The laws have not done well and have cost some localities immense sums of money to defend. Recently, the city of Albertville, Ala., refused to work with Kobach on just such an ordinance, reportedly because of the high legal costs incurred by these other communities.
Before joining FAIR, Kobach served as U.S. Attorney General John Ashcroft’s top immigration adviser. He then moved on to take charge of Department of Justice efforts to tighten border security after the 9/11 attacks. There, he developed a program — the National Security Entry-Exit Registration System — that called for close monitoring of men from Arab and Muslim nations, even legal U.S. residents. The program collapsed due to complaints of racial profiling and discrimination.
Given Kobach’s history with racial profiling, it is particularly alarming that he was tapped by Maricopa County, Ariz., Sheriff Joe Arpaio in February to train his officers. A federal grand jury investigation is under way amid a slew of complaints that Arpaio used racial profiling techniques to round up suspected undocumented immigrants. The grand jury is also reportedly looking at whether Arpaio used his office to target political opponents.
FAIR’s poison is now spreading. Legislation similar to Arizona’s has been introduced in Texas, and six other states are considering doing so.
It’s not surprising to find a group like FAIR behind this repugnant law. FAIR has an extensive track record of racism and bigotry. The group, for example, has accepted $1.2 million from the racist Pioneer Fund, a foundation established to promote the genes of white colonials and fund studies of race, intelligence and genetics. FAIR has employed key staffers who have also joined white supremacist groups; it has board members who write regularly for hate publications; it promotes racist conspiracy theories about Latino immigrants; and it has produced television programming featuring white nationalists.
FAIR has been dominated for much of its life by its racist founder and current board member, John Tanton, who has written that “for European-American society and culture to persist requires a European-American majority, and a clear one at that.” Tanton’s role model for FAIR is John Trevor Sr., founder of the racist American Coalition of Patriotic Societies and a key architect of the racially restrictive Immigration Act of 1924. Trevor also distributed pro-Nazi propaganda and warned shrilly of “diabolical Jewish control” of America. Tanton once said Trevor should serve as FAIR’s “guidepost to what we must follow again this time.”

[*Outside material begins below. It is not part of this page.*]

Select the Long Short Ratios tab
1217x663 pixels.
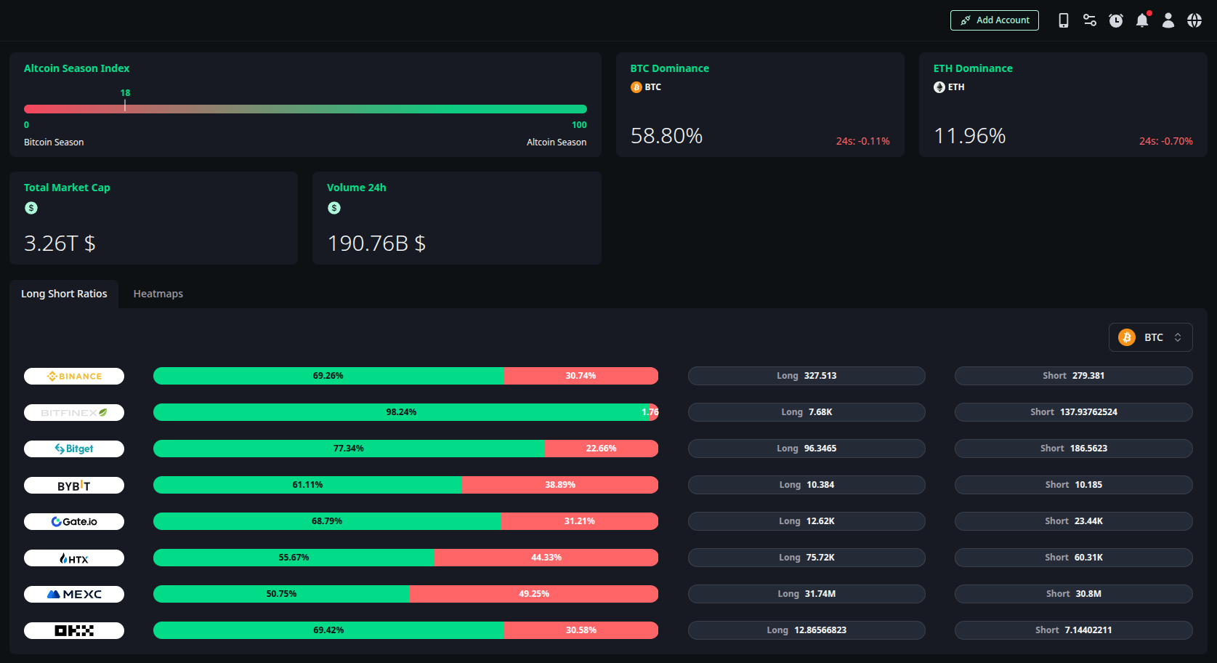(64, 294)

FAIR’s president, Dan Stein, has warned that immigrants are engaged in “competitive breeding” aimed at diminishing white power. He led efforts to win funding from the Pioneer Fund, saying in 1993 that his “job [was] to get every dime of Pioneer’s money.” Stein also served as editorial adviser to Tanton’s hate journal, The Social Contract, at a time when it ran its ugliest edition ever, “Europhobia: The Hostility Toward European-Descended Americans.” The issue’s lead article argued that multiculturalism was replacing “successful Euro-American culture” with “dysfunctional Third World cultures.” Stein has declined to offer any criticism of FAIR’s founder, instead characterizing Tanton last September as a “Renaissance man.”
The principal sponsor of the Arizona law, state Sen. Russell Pearce, has his own history of hate. In 2006, Pearce forwarded an email to his supporters from the neo-Nazi National Alliance titled “Who Rules America?” The article criticized the media for promoting multiculturalism and racial equality, and for presenting the Holocaust as fact. More recently, Pearce has been photographed hugging J.T. Ready, a Phoenix-area resident who is a member of the neo-Nazi National Socialist Movement.